Ferrer struck first in the opening set, breaking Murray with relative ease in just the 4th game with the help of some deep and penetrating groundstrokes to go up 3-1. However, with both players known for their returning prowess, service turned out to be more of a liability with the veteran learning it the hard way by getting himself broken while serving for the set in the 9th game thanks to some consistent returns from the other end of the court. The rest of the set went on serve with the Spaniard getting out of some spots of bother to stay on level terms with the Briton to finally force a tie breaker. The tie breaker proved to be a topsy turvy affair witnessing a series of mini breaks and critical momentum shifts. Despite having the all-important momentum coming into the tie breaker, having crawled back from a 2-5 deficit in the set, it was the veteran who came out on top edging Murray 7-5 in the tiebreak to bag the first set in just under an hour.
The second set proved to be a high quality, neck-to-neck affair with very little, if any, separating the players till they reached yet another tiebreak. The set, in spite of the returning expertise of both players, witnessed both players holding serve with consummate ease till the business end of the set. In the 8th game, however, the Spaniard drew first blood with some relentless hitting from both flanks to break Murray's serve. Down a set and a break, things started to look ominous for the local favorite and the highly partisan crowd. Nevertheless, the Briton was not to be denied, reciprocating to stay on even terms. The crowd, by now, started making their presence felt, unwaveringly cheering for their local boy. With the rest of the set proceeding on serve, a tie breaker was necessary to decide the outcome of the set. The tie breaker was even more closely contested with Murray taking it by the skin of his teeth, winning it 8-6, overcoming a 2-5 deficit in the process to tie the scores at one set a piece.
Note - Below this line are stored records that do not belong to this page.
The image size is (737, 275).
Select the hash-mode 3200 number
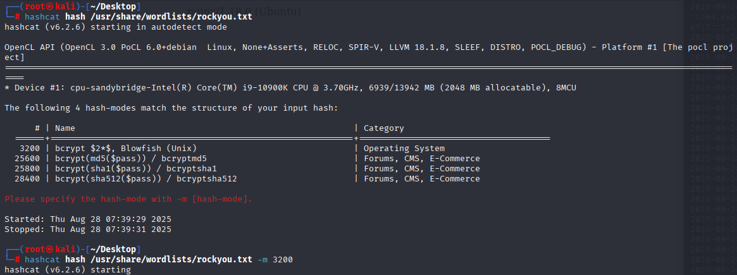30,149
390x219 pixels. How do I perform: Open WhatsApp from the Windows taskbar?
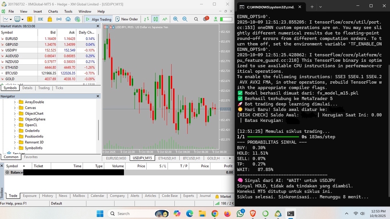point(240,213)
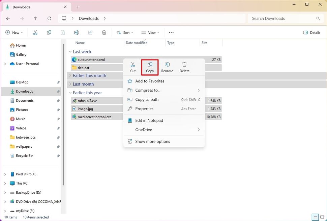
Task: Choose Show more options
Action: point(152,142)
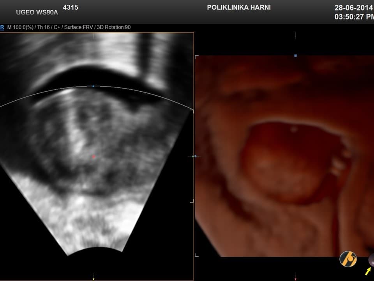Image resolution: width=374 pixels, height=281 pixels.
Task: Click the blue dot on the ROI curve
Action: [93, 86]
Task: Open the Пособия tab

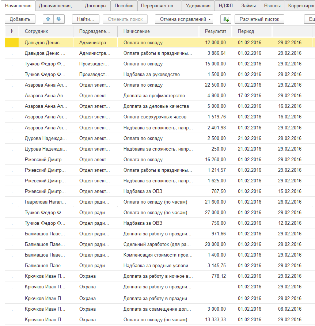Action: pos(124,6)
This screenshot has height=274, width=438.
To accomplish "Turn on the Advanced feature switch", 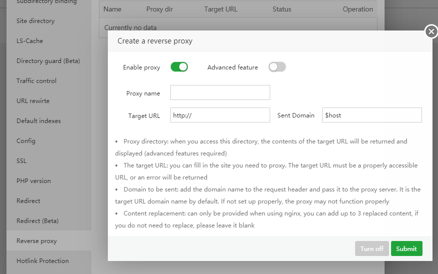I will (x=277, y=67).
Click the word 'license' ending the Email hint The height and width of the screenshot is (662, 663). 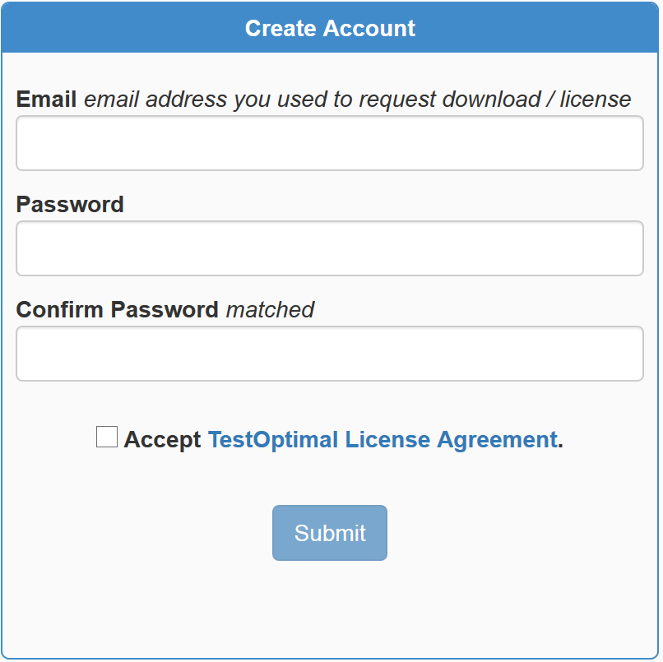click(x=596, y=100)
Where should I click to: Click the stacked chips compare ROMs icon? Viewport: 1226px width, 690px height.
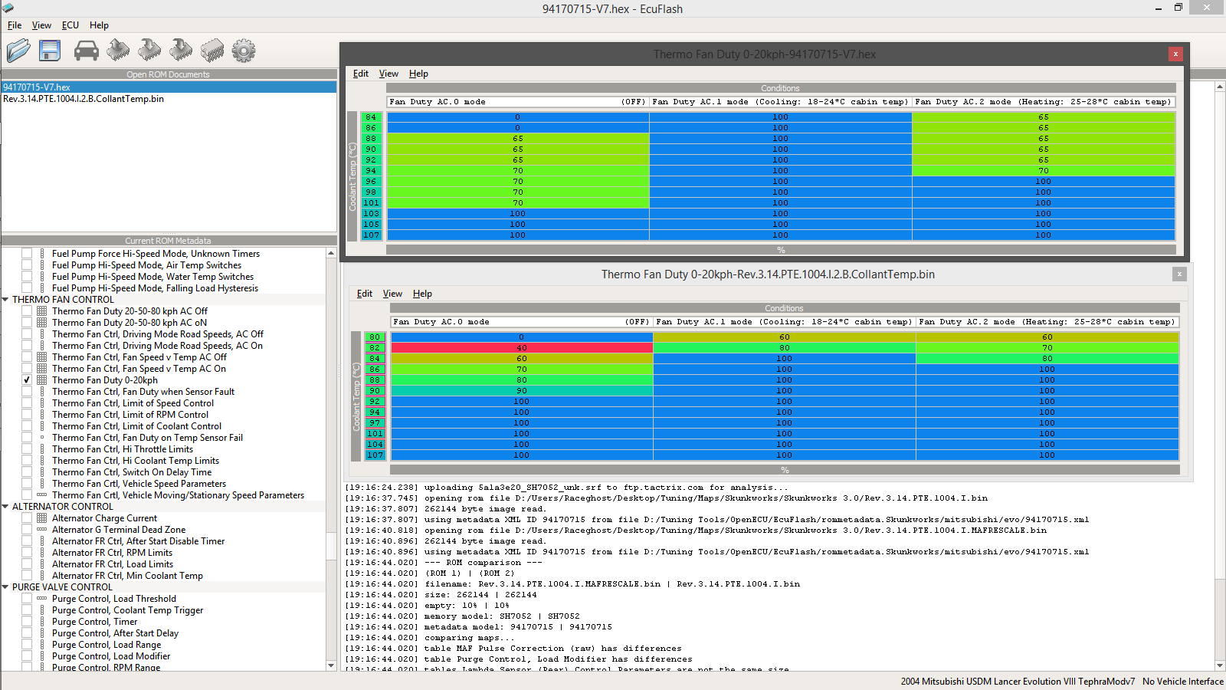[x=212, y=51]
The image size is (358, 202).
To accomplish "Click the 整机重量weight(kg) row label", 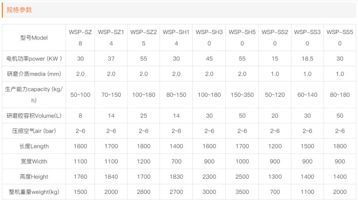I will click(x=34, y=192).
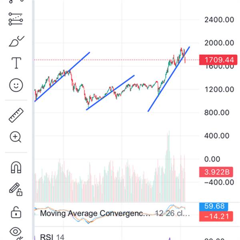The width and height of the screenshot is (240, 240).
Task: Hide all drawings with eye icon
Action: (16, 232)
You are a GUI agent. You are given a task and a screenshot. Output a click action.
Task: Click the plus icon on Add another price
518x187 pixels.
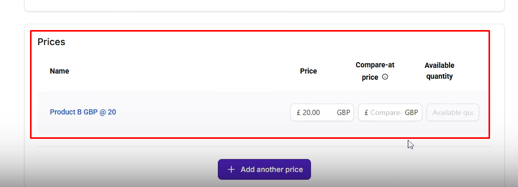pyautogui.click(x=231, y=169)
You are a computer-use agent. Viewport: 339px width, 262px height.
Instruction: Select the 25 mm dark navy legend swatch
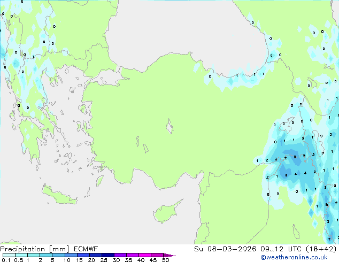[x=108, y=255]
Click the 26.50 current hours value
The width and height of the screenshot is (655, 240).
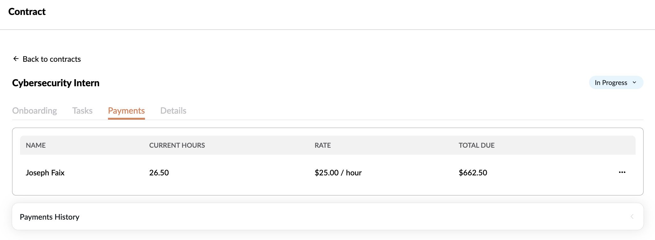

The third set saw more of the same with both players trying desperately to get the all-important break in the set to help them go two sets to one up. It was Ferrer who first smelled blood getting some break points in the 4th game of the set. However, Murray saw off both opportunities largely owing to some fine serving by the Briton. As the tail end of the set approached, Murray started upping the ante, striking his groundstrokes with more authority, which gave him the critical break in the 9th game of the set to give himself the opportunity to serve for the set. A hold to love saw him do just that, rounding off the set with his 12th ace.
With momentum firmly in hand, the Briton continued to roll on in his service games, hardly losing points to the veteran Spaniard. Ferrer was also able to hold on to his service games, albeit with a bit more difficulty, to stay on level terms with Murray. In the 8th game of the set, out of nowhere, Murray found himself in a 15-40 hole courtesy some poor unforced errors. However, some brave approaches to the net, erased both chances with Ferrer managing to hold serve to keep the set on serve. In the next game, it was Ferrer who found himself in an even bigger hole, being forced to save a break point and labour through 3 deuces to finally win the game. Though, rain halted play for a brief period on Centre Court, it did nothing to dampen the standard of play with both players giving it their all to emerge the victor. Two more holds paved the way to yet another tiebreak. However, unlike the previous tie breakers, this did not go the distance as Murray dominated it with his speed and versatility, finishing off proceedings with his third ace of the breaker, thereby booking a spot in the final four.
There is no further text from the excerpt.